During the creation of properties in OrientDB, Neo4j Char data type is mapped to a String data type.
Details on Schema Migration
The following are some schema-specific migration details that is good to keep in mind:
If in Neo4j there are no constraints or indexes, and if we exclude the properties and indexes created for internal purposes (Neo4jNodeID, Neo4jRelID, Neo4jLabelList and corresponding indexes), the imported OrientDB database is schemaless.
If in Neo4j there are constraints or indexes, the imported OrientDB database is schema-hybrid (with some properties defined). In particular, for any constraint and index:
The Neo4j property where the constraint or index is defined on, is determined.
A corresponding property is created in OrientDB (hence the schema-hybrid mode).

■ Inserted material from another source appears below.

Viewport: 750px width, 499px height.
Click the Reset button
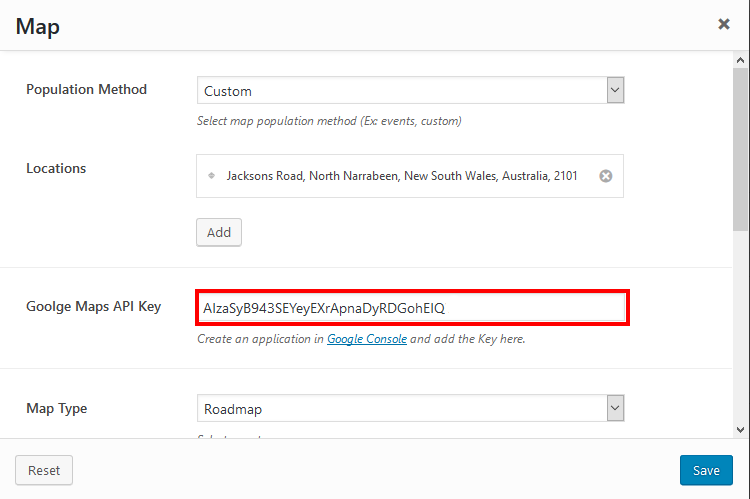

If a Neo4j unique constraint is found, a corresponding unique index is created in OrientDB.
In case the creation of the unique index fails, a not unique index will be created. Note: this failure can happen, by design, when migrating nodes that have multiple Labels, as they are imported into a single vertex Class.
If a Neo4j index is found, a corresponding (not unique) OrientDB index is created.
Migration Best Practices
Below some migration best practices.
Check if you are using Labels with same name but different case, e.g. LABEL and LAbel and if you really need them. If the correct Label is Label, change LABEL and LAbel to Label in the original Neo4j database before the import. If you really cannot change them, be aware that with the current version of the Neo4j to OrientDB Importer such nodes will be aggregated into a single OrientDB vertex Class.
Check if you are using relationships with same name but different case, e.g. relaTIONship and RELATIONSHIP and if you really need them. If the correct relationship is Relationship, change relaTIONship and RELATIONSHIP to Relationship before the import. If you really cannot change them, be aware that with the current version of the Neo4j to OrientDB Importer such relationships will be aggregated into a single OrientDB edge Class.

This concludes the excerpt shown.